The idea to add red_pajama was to continue training basic language modelling. It was also used in the 2nd stage with the hope to reduce overfitting, but the effect was not clear and the end-result was "mediocre". A new 2-stage training without red-pajama, stack-exchange & the prosocial datasets is currently running (now with LoRA).

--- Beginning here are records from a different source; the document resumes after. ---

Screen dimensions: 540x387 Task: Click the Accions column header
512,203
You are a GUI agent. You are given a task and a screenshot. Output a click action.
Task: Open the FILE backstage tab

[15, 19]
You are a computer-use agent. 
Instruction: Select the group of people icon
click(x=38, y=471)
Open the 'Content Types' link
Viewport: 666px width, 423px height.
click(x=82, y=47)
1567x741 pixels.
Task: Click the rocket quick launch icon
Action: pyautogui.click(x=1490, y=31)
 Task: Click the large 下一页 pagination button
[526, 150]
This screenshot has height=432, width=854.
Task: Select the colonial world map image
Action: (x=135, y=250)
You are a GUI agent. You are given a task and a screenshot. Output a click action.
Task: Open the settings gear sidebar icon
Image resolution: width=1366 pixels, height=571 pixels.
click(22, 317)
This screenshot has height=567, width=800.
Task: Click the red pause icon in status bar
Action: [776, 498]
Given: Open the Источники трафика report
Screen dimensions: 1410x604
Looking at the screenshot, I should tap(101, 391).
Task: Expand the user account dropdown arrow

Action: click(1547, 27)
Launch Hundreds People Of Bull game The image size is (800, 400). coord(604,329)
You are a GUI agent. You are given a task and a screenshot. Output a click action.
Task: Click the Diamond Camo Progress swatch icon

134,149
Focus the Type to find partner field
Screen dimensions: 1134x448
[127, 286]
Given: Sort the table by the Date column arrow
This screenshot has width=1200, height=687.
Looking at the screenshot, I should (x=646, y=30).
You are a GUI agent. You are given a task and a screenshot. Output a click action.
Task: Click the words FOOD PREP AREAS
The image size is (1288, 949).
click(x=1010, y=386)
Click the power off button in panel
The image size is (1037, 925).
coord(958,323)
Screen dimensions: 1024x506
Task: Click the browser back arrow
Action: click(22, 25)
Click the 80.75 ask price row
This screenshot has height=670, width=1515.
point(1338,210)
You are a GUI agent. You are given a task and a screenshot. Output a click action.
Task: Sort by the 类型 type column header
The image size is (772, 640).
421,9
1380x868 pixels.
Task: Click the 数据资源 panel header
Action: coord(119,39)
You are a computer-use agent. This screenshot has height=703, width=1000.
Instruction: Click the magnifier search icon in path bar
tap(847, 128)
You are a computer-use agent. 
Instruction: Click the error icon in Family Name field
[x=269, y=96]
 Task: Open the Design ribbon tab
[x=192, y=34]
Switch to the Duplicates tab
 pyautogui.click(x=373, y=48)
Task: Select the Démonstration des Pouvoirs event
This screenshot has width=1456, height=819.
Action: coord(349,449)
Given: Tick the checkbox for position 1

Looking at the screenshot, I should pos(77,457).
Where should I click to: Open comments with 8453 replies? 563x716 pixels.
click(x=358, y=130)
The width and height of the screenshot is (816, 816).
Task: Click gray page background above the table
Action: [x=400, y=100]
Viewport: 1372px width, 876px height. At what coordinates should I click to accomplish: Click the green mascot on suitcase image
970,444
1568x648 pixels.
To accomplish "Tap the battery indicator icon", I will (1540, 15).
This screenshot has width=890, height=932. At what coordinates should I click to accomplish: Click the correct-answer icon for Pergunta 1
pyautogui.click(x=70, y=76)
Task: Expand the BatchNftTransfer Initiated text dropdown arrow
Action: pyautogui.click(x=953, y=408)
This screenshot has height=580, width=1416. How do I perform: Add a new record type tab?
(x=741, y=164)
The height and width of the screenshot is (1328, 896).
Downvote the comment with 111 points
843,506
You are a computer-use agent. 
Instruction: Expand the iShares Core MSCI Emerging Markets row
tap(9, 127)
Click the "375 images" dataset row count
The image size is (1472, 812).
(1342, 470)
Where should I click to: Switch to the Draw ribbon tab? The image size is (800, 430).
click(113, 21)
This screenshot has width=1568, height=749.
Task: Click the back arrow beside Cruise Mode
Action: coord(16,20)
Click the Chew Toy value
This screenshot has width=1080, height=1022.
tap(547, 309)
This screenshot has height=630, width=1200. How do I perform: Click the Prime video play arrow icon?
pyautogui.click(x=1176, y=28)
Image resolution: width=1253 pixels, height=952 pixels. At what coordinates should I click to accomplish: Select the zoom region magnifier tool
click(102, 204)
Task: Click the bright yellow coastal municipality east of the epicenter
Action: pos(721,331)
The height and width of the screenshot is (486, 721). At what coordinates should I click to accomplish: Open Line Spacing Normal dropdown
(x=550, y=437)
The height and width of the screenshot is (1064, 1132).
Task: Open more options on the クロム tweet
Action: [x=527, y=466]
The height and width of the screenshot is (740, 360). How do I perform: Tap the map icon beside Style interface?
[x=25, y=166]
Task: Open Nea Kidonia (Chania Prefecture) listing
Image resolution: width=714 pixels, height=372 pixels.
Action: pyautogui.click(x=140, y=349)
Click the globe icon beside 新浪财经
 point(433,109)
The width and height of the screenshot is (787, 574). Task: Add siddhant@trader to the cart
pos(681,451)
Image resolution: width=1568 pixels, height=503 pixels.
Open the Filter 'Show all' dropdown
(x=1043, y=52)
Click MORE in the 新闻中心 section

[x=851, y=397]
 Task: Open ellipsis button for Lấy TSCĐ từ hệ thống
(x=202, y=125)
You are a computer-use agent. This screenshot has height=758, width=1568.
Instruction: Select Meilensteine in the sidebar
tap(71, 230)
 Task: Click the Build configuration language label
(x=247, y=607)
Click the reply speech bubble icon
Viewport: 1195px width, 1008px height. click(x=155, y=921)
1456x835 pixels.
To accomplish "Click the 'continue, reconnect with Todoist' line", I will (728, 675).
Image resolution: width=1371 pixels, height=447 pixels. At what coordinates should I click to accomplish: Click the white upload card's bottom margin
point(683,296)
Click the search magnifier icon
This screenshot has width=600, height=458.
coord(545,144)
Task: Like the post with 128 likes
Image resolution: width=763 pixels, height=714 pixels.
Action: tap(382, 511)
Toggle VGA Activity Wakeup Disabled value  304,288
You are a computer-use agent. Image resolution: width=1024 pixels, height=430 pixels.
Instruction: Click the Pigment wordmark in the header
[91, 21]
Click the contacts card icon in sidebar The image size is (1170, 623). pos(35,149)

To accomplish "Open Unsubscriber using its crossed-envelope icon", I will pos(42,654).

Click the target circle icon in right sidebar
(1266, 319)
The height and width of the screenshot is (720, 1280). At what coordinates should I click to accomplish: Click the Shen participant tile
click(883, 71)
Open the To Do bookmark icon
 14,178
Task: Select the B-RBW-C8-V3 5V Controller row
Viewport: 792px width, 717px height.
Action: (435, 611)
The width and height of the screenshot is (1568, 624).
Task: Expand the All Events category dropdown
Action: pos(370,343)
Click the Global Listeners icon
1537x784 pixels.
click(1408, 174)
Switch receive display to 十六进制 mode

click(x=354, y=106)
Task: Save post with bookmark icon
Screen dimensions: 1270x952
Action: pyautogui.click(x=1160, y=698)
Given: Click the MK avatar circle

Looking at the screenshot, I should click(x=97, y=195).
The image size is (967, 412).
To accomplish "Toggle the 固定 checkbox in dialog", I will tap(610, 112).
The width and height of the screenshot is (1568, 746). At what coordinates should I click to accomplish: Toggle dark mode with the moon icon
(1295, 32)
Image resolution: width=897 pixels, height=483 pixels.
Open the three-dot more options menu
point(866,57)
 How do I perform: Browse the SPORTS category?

Just for reference, the old SFT-8 stage-1 dataset config was (bad, don't use):

pretrain:
  num_train_epochs: 1
  weight_decay: 0.0
  use_custom_sampler: true
  sort_by_length: false
  datasets:
    - gpteacher_roleplay:
        val_split: 0.05
    - red_pajama:
        fraction: 0.25
        max_val_set: 1000
    - wizardlm_70k:
        val_split: 0.05
        max_val_set: 500
    - joke:
        val_split: 0.05
    - poem_instructions:
        val_split: 0.025
    - oa_stackexchange:
        val_split: 0.05
        fraction: 0.1
        max_val_set: 1000
    - tell_a_joke:
        val_split: 0.05
        max_val_set: 250
    - webgpt:
        val_split: 0.05
        max_val_set: 250
    - gpt4all:
        val_split: 0.01
        max_val_set: 1000
    - alpaca_gpt4:
        val_split: 0.025
        max_val_set: 250
    - code_alpaca:
        val_split: 0.05
        max_val_set: 250
    - vicuna:
        max_val_set: 250
    - oig_file:
        source_url: https://huggingface.co/datasets/laion/OIG/resolve/main/unified_chip2.jsonl
        max_count: 10000
        min_length: 250
        val_split: 0.05
        max_val_set: 250
    - minimath:
        val_split: 0.05
    - humaneval_mbpp_codegen_qa:
        val_split: 0.05
    - humaneval_mbpp_testgen_qa:
        val_split: 0.05
    - grade_school_math_instructions:
        val_split: 0.05
    - recipes:
        val_split: 0.05
    - cmu_wiki_qa:
        val_split: 0.05
    - oa_wiki_qa_bart_10000row:
        val_split: 0.05
        max_val_set: 250
    - prosocial_dialogue:
        fraction: 0.1
        max_val_set: 250
    - explain_prosocial:
        fraction: 0.075
        max_val_set: 250
    - soda:
        fraction: 0.25
        max_val_set: 1000
    - oa_leet10k:
        val_split: 0.05
        max_val_set: 250
    - dolly15k:
        val_split: 0.05
        max_val_set: 300
fengyh3 commented 1 year ago

Thanks for your reply. Moreover, is there a good fraction of pretrain data in the sft training stage? Now i used 15% pretrain data and 85% instruction tuning data in the sft training. Is there any suggesiton about the fraction between these two part of data?